【4月1日 AFP】ドイツの高級車メーカー、ポルシェ(Porsche)の名は長い間、スポーツカー愛好家を熱狂させてきた。しかし創業者フェルディナント・ポルシェ (Ferdinand Porsche)氏がナチ(Nazi)党員だった過去をめぐり、同氏の故郷であるチェコの町では論争が起きている。

 チェコのブラティスラビツェ(Vratislavice)は2010年、ポルシェ氏の記念施設を開設した。100万ドル規模をかけて造られた超近代的な建物は町役場に隣接。ドイツに本社があるポルシェも、創業者の技術的才能を知らしめる展示を支援するため、車両を施設に貸し出した。町が掲げた看板には「フェルディナント・ポルシェの生まれ故郷、ブラティスラビツェにようこそ」と記された。

 しかし、人口約8000人のこの小さな町で、すべての住民がポルシェ氏を誇ることを心地よく思っているわけではない。

 2013年に新たに選出された町議会議員らは、1930年代後半にナチス・ドイツに併合されていたブラティスラビツェが、アドルフ・ヒトラー(Adolf Hitler)のために働いた人物を「記念」することへの反対の高まりを、もはや無視できなかった。

 町長のアレシュ・プレイスレル(Ales Preisler)氏によると、反ナチの退役軍人やユダヤ人社会は、記念施設がポルシェ氏とナチスとの関係に一切、言及していないことに異議を唱えたという。

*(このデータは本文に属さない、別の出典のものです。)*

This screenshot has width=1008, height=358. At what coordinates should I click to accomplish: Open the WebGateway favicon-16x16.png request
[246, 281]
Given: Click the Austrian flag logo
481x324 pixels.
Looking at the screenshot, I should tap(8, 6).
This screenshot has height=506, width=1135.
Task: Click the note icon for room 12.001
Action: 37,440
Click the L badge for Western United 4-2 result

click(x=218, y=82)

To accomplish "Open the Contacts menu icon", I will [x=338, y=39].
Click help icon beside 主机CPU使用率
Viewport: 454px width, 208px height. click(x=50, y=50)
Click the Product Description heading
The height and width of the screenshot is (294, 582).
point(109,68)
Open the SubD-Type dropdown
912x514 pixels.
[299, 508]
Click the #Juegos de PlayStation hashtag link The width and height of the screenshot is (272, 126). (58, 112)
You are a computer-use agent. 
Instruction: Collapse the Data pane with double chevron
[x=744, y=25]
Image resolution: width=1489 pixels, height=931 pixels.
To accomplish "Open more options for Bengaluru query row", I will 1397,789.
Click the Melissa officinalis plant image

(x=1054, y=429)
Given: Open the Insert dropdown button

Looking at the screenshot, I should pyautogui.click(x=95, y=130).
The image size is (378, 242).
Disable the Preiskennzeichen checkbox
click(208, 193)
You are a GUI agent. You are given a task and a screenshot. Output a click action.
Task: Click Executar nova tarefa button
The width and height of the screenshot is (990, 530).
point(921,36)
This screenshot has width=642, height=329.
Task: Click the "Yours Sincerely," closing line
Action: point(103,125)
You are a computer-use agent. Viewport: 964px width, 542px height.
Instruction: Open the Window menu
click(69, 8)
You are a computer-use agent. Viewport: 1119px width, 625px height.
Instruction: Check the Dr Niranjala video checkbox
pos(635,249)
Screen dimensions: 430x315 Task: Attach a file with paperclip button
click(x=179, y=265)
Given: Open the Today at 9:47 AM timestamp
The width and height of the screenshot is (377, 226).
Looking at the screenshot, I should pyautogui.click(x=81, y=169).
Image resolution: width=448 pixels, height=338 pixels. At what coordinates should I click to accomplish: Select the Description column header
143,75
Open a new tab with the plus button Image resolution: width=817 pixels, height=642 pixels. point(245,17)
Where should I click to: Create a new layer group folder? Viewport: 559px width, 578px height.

ポルシェ氏が戦前にナチス親衛隊(Nazi SS)に所属していたことや、同氏がフォルクスワーゲン(VolkswagenVW)でトップを務めていた時代に、独ボルフスブルク(Wolfsburg)工場で戦争捕虜に強制労働させたことなどが非難された。

 事態を沈静化するために昨年、施設の名称は「記念館」から「展示センター」に変更され、ポルシェ氏がナチ党員だったことの説明が加えられた。

 ポルシェ社も自動車の貸与を中止したが、ポルシェ氏をめぐる論争については「地元の問題だ」として言及を控えている。以来、施設は空っぽのままだ。

 また町役場は、ブラティスラビツェがポルシェ氏の生誕地であることを記した看板も撤去した。町長は「これらは町の公金で賄われるべきものではない。ポルシェ氏は確かにナチスだった」と述べた。